Open mrietveld opened 1 week ago
I cannot reproduce this using ./tests/rans4x16pr
. I've tried:
for c in 0x0000 0x0101 0x0202 0x0404;do echo === $c ===;./tests/rans4x16pr -c $c -o196 -t -b `expr 10 "*" 1024 "*" 1024` ~/scratch/data/enwik8;done
This tests scalar, SSE4, AVX2 and AVX512 implementations. I've also done it with order-0, order-1, order-4 (SIMD) and order-5 (SIMD) as well. There's nothing obvious in there that would limit this to 1MiB blocks. It's possible once we get close to 2GiB we may be overflowing things with various bits of code, but that's extreme and not what the library was designed for. It's generally much faster to serialise smaller blocks as they fit in the cache.

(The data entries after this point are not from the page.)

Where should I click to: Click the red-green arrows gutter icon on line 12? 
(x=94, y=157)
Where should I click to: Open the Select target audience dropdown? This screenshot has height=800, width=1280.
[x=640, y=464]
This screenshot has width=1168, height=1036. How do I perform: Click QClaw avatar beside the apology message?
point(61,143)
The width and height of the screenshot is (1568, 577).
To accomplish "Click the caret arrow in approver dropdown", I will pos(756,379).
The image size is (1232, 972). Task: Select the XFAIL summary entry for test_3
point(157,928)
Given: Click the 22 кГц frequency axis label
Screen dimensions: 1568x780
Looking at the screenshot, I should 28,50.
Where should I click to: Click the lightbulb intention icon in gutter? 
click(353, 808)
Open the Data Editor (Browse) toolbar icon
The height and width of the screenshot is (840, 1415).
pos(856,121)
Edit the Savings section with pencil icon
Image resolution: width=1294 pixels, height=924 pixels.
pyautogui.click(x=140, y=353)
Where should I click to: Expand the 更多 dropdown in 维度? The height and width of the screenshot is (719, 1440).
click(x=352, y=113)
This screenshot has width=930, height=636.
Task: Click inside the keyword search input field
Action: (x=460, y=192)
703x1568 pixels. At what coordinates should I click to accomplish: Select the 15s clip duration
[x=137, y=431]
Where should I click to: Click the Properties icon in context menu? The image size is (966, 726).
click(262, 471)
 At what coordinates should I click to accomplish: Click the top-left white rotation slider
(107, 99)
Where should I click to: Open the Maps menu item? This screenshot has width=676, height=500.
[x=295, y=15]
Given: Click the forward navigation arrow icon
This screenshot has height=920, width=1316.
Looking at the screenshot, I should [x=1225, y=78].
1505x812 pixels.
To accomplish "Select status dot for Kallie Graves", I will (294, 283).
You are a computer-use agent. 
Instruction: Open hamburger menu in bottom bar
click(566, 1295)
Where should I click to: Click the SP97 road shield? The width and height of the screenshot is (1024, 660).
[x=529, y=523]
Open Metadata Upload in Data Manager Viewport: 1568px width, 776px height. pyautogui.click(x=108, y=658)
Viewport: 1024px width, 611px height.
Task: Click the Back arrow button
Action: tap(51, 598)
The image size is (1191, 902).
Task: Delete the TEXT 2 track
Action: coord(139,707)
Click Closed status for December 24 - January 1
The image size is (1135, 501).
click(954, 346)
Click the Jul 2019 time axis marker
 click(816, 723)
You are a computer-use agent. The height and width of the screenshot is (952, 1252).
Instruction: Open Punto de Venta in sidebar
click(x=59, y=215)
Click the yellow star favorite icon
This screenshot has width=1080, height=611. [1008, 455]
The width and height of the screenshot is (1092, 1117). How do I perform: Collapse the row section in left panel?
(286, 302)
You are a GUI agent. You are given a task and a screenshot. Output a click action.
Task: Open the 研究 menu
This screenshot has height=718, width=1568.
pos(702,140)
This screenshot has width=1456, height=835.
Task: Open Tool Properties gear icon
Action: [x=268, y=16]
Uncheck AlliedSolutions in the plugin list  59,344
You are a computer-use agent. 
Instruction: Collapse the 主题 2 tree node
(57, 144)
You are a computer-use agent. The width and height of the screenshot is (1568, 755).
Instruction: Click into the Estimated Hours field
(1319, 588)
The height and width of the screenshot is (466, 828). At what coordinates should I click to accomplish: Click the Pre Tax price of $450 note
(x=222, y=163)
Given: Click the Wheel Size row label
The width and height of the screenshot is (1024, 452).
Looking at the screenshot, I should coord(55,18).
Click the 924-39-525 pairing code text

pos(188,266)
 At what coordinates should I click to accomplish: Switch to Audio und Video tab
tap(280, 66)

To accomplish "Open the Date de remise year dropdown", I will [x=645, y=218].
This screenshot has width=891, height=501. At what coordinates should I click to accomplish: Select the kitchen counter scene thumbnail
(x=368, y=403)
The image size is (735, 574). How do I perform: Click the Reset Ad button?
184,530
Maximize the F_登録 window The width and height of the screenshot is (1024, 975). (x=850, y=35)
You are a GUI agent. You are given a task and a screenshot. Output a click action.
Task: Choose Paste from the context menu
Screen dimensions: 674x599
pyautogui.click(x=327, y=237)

Can you provide a concrete example of it failing please?
In using the the RANS codec here (THANK YOU!), I've noticed that
rans_compress_to_4x16
dumps/does not complete on blocks of input larger than 1.25 * 2^20 (1 Mib).If this is not something that you plan to support, or are interested in supporting, please feel free to close the issue.
Otherwise, if this is a valid bug, I can add a short test case very easily. Thanks!
I'm not completely sure which RANS variant (order, pack, RLE, stripe) fails, but when I looked into it, it seemed like it affected several of them. A test case will of course clarify this.